On Cheating with Big Data

Blog Summary: (AI Summaries by Summarizes)
  • To achieve the scales of Big Data, cheats or tradeoffs are necessary.
  • HBase and Cassandra are both column-oriented NoSQL datastores, but their cheats are entirely different.
  • HBase divides large tables into regions, while Cassandra divides them into partitions.
  • HBase's cheat of having one node serve all reads and writes makes atomicity possible at a row level, while Cassandra's cheat of letting several different nodes read and write the data doesn't have built-in atomicity.
  • HDFS cheats by having an immutable filesystem, which leads to workarounds in HBase to have to rewrite out files via a major complication.

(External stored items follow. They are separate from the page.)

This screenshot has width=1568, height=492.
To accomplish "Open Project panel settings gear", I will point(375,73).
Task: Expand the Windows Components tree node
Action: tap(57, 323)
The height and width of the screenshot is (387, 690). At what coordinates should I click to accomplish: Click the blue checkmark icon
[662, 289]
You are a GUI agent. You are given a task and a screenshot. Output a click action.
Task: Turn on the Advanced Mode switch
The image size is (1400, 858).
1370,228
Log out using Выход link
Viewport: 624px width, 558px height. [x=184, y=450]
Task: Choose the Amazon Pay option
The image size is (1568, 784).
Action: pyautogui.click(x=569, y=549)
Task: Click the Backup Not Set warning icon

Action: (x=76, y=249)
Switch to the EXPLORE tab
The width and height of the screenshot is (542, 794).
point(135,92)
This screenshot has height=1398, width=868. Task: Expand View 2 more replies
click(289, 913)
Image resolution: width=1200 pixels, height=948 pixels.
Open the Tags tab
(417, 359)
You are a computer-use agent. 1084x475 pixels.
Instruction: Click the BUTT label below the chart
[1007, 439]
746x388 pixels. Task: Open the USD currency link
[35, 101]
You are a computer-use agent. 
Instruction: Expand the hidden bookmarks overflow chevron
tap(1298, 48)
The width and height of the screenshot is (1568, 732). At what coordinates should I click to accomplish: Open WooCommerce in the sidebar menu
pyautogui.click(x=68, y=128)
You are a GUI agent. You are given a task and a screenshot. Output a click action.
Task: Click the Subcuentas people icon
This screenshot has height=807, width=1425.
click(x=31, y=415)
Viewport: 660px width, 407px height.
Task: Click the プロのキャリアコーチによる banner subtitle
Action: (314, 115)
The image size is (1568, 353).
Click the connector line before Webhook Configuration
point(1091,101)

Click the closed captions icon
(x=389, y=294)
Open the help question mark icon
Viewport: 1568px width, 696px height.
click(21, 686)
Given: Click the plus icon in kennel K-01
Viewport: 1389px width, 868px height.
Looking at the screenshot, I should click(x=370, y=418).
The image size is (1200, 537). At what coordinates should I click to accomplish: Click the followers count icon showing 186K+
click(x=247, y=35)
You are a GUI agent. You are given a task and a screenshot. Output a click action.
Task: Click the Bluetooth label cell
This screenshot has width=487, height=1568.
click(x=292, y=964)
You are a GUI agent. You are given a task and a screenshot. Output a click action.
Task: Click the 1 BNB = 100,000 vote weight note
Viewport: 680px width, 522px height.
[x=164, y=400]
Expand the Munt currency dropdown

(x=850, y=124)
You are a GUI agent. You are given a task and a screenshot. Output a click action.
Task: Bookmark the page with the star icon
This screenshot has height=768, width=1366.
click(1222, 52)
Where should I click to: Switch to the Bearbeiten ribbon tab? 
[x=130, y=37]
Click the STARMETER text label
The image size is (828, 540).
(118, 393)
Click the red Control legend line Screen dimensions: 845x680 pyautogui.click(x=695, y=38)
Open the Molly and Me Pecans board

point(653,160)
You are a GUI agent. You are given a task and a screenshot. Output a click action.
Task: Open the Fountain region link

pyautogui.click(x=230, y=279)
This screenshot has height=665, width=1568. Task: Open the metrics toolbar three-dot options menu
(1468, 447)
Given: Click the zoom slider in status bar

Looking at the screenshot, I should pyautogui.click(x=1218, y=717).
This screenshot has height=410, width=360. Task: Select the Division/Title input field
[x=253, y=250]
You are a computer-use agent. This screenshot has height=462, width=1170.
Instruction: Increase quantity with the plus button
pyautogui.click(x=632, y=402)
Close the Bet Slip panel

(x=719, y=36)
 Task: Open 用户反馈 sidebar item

To achieve the scales of Big Data, you have to cheat in some way. Sometimes people call these tradeoffs. In Big Data, I prefer to call them cheats. A tradeoff makes it sound like a small thing, but the reality is that Big Data tradeoffs can make a use case possible or impossible.

I don’t want to use cheating in a negative sense. These cheats are necessary to achieve the scales that Big Data provides. Without them, you just can’t scale.

I want to give a few example of cheats so that you can see what I mean.

HBase and Cassandra

HBase and Cassandra are both column oriented NoSQL datastores. Their cheats, however, are entirely different.

HBase divides large tables into regions. These regions are entirely served up by a RegionServer. Their data is replicated via HDFS. HBase cheats by not having the entire table served by a single RegionServer and having data replicated via HDFS.

Cassandra divides large tables into partitions. The partitions are served up by Cassandra Nodes. Data is replicated by being able to read and write from many different Cassandra nodes. Cassandra cheats by letting several different nodes read and write the data.

This subtle difference of having one node serve all reads and writes (HBase) versus several different nodes (Cassandra) sounds inconsequential, but this cheat makes atomicity possible or impossible. In HBase, you get atomicity at a row level because the entire row is served by a single node. In Cassandra, you don’t have built-in atomicity and you’ll have to layer it on with a consistency check.

In a similar way, HBase’s cheat of one node serve all data makes a RegionServer failure an issue for accessing data. The regions the RegionServer was serving will be down until the failed RegionServer is detected and the regions are reassigned. In Cassandra, there isn’t a single place (with some caveats) where data is stored or written. There are several different nodes.

HDFS

HDFS cheats by having an immutable filesystem. This cheat allows any DataNode to serve up the data stored in HDFS.

However, this comes with several downsides. You can’t go back and edit a file in place. This leads to workarounds in HBase to have to rewrite out files via a major complication.

Spark Streaming

Spark Streaming cheats by processing data in micro-batches. These micro-batches range from 500 ms to 10,000 ms. Instead of processing data as it’s received, Spark Streaming batches a smaller amount of time together and processes that.

This cheat comes with the downside that very low latency processing isn’t possible with Spark Streaming. Depending on the amount of time for the micro-batch, you could be 500ms to 10,000ms behind current time. If you want lower latency processing, you’ll need to use other streaming technologies that cheat a different way.

Cheats and Data Engineering

I’ve written about what makes data engineering so complex. A big portion of that complexity is tied up in the technology’s cheats. A qualified Data Engineer needs to know the cheats, know what they mean give the use case, and which technology is the best tool for the job.

If you are starting a Big Data project and haven’t looked over your use case in depth, you need to. These cheats will either make your use case possible or impossible.